1/28/2012

Hitler's Ideologies Still Demanded!!

Adolf Hitler's "Mein Kampf," where he lays out his Aryan ideology, remains taboo in Germany. A British publisher's plans to sell excerpts of the book at German newsstands was scuttled at the last minute after legal threats by the state of Bavaria, which owns the book's copyright.

Excerpts of Hitler‘s "Mein Kampf," which were set to be sold in newsstands across Germany for the first time since the end of World War II, have been pulled at the 11th hour after legal threats by the state of Bavaria, which owns the book's copyright.

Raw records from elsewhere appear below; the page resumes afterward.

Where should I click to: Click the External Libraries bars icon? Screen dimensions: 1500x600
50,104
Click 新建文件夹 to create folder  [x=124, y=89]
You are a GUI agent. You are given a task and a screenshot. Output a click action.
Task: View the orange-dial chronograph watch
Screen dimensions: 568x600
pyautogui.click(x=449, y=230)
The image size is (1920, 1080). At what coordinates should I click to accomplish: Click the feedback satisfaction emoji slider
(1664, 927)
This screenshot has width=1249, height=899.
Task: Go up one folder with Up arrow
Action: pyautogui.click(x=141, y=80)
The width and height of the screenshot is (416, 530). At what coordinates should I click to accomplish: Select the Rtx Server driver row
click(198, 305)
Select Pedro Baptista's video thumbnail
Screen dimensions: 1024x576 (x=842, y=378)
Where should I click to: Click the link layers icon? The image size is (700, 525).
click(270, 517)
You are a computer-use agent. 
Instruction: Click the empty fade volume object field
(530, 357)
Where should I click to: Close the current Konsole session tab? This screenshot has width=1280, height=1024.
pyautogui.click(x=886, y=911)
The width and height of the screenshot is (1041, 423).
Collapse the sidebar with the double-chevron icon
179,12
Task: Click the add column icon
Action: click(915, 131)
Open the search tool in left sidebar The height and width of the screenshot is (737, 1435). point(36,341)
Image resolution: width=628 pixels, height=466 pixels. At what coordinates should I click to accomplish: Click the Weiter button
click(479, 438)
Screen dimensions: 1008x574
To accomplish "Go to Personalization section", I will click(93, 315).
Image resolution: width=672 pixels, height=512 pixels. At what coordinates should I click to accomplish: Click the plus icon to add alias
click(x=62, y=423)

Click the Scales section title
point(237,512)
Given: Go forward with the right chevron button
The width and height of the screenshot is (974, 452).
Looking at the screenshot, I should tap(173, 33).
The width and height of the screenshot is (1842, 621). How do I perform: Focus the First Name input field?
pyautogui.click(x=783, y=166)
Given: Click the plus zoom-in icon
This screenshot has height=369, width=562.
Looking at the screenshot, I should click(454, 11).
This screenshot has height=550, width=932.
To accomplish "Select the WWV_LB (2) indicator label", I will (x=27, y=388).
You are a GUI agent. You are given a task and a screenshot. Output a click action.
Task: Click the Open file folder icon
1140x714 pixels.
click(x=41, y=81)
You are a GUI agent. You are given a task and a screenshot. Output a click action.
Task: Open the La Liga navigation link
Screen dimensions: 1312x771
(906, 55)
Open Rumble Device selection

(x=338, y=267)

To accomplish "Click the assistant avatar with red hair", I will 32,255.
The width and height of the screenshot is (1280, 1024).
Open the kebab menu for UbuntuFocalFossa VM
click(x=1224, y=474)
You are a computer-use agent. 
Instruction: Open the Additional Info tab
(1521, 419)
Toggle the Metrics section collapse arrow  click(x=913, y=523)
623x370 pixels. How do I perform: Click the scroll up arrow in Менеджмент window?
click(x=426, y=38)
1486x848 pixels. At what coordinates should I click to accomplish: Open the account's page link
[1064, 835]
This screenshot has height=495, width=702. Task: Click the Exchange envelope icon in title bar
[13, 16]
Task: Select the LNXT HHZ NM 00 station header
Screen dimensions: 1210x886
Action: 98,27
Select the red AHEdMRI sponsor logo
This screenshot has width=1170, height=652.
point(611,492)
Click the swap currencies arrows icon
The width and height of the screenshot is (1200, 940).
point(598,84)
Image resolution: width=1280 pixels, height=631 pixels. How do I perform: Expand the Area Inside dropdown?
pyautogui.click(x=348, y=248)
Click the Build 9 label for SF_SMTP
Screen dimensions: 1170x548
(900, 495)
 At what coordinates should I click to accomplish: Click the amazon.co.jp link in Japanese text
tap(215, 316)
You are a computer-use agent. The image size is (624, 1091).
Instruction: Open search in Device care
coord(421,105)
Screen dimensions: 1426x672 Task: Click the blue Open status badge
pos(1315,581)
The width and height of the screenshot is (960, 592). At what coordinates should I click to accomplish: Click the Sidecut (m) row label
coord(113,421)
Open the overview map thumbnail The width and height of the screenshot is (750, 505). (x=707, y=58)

British publisher Peter McGee had planned on Thursday to release parts of the still taboo book in a series of 15-page, German-language inserts with the historical magazine Zeitungszeugen, along with accompanying commentary. But Mcgee said Wednesday he would publish just the commentary after legal pressure from the Bavarian Ministry of Finance, which, since the late 1940s, has held the rights to Hitler’s writings and those of other Nazi leaders like Joseph Goebbels.

Bavaria also holds the rights to works published by Franz Eher Nachfolger, the Nazi party’s publisher, after U.S. occupation forces passed on to the Ministry the task of ensuring that Nazi propaganda was not disseminated in Germany. It is still illegal in Germany to spread Nazi ideology, or display swastikas or make the stiff-armed Nazi salute.

Several generations of legal experts at the Ministry have been on the case ever since, but their job has recently seemed less relevant. Because what was appropriate in the 1950s and 1960s has become, especially since the upswing in research on the Nazis that started in the 1970s, little more than an irritation. In fact, with its blind determination to carry out its task, the Ministry has been responsible for Hitler’s pamphlet, a badly written and confused tract, acquiring the mystique of a “forbidden book.”

Still Jewish groups and Holocaust survivors had expressed outrage at McGee's plans for widespread sale of the excerpts, which he said was aimed at demystifying the crude text. There are already two books on the German market, by Werner Maser and Christian Zentner respectively, containing excerpts of “Mein Kampf” with commentary. The Zentner book is in its 21st edition.